I know with my "best" and "average" customer LTV that my current cost per acquisition (CPA) is good.
However, if I was just looking at my "worst" customer LTV the current amount I'm paying in CPA is way over.
How do I judge what I should be spending on advertising based on these 3 LTV segments (best, average, worst) I have for my customers?
To build on what Sarah said - you can also look within channel if you have access to someone with the technical chops.
Some ad groups or campaigns could be driving "worst" leads and others could be driving "best" ones. To cut off the channel is throwing the baby out with the bathwater.
UTM tags in adwords (or any other platform these days) will be key to figuring this out. If you get leads on the phone, there are awesome solutions out there as well.

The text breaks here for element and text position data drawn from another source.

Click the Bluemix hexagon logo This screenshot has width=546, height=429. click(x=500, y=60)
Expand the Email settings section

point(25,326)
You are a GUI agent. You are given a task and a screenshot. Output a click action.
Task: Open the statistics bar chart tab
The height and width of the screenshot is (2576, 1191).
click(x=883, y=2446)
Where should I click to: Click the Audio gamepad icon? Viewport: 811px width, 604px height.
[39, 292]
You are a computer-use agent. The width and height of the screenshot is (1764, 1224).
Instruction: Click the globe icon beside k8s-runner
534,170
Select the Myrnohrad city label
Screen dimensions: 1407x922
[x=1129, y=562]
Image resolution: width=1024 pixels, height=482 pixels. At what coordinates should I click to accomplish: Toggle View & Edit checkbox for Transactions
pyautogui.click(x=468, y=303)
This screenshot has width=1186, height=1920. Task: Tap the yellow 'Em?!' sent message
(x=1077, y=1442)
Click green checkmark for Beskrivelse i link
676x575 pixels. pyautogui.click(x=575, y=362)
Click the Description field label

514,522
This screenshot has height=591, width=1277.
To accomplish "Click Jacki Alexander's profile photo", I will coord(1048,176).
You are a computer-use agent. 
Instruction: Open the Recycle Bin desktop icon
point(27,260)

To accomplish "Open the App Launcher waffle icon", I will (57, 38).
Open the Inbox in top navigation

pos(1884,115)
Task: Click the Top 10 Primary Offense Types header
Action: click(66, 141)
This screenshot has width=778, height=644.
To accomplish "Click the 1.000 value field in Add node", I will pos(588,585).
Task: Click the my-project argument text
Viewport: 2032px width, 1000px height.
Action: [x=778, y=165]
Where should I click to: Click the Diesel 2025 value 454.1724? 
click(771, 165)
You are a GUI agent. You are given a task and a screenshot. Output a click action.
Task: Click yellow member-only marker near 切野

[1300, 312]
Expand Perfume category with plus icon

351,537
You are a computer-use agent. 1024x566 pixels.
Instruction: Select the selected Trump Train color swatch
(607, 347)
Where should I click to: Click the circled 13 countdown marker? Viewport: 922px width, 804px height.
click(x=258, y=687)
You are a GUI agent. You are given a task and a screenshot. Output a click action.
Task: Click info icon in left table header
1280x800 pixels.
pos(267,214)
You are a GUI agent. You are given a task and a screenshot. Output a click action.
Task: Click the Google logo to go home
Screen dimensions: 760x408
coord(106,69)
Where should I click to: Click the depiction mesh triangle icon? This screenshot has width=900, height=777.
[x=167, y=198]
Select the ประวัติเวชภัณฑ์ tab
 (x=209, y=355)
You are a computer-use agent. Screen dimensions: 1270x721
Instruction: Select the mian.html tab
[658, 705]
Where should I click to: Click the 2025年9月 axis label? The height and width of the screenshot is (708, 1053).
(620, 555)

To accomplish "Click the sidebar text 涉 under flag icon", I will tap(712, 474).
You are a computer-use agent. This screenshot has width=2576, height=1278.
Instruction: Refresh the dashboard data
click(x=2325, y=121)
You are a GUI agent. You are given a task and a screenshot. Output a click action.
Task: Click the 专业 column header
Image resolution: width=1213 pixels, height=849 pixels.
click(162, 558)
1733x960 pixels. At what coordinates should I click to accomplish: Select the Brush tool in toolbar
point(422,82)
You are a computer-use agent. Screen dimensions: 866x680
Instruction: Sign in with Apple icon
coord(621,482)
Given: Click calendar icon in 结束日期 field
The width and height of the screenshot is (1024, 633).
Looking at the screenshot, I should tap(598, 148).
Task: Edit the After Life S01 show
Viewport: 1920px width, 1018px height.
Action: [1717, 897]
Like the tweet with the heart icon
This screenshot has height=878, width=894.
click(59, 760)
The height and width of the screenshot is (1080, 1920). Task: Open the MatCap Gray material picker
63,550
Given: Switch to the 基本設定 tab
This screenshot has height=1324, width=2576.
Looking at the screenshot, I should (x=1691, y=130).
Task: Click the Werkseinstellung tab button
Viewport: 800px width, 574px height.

Just as you're averaging CPA across all the customers you're acquiring, you should also be looking at your average customer LTV and using that to determine the strength of your overall CPA.
That said, if you have the data to be able to break down CPA by best, average, and worst customers AND can see the source of each of these customers, you may be able to glean some insights around which sources or campaigns yield the best and worst customers. (For example, if your highest-CPA and lowest-LTV customers are mostly coming from AdWords, you should focus your budget/efforts on a better-performing channel.) This will help you cut out high CPA channels and generate higher-quality customers, thereby reducing your average CPA and bringing your ROI up.
In my experience the easiest way is to change what you're optimizing towards, at present your CPA appears to be that best/average/worst are all equal to 1. Why not change out your acquisition model to optimize towards the LTV you've defined.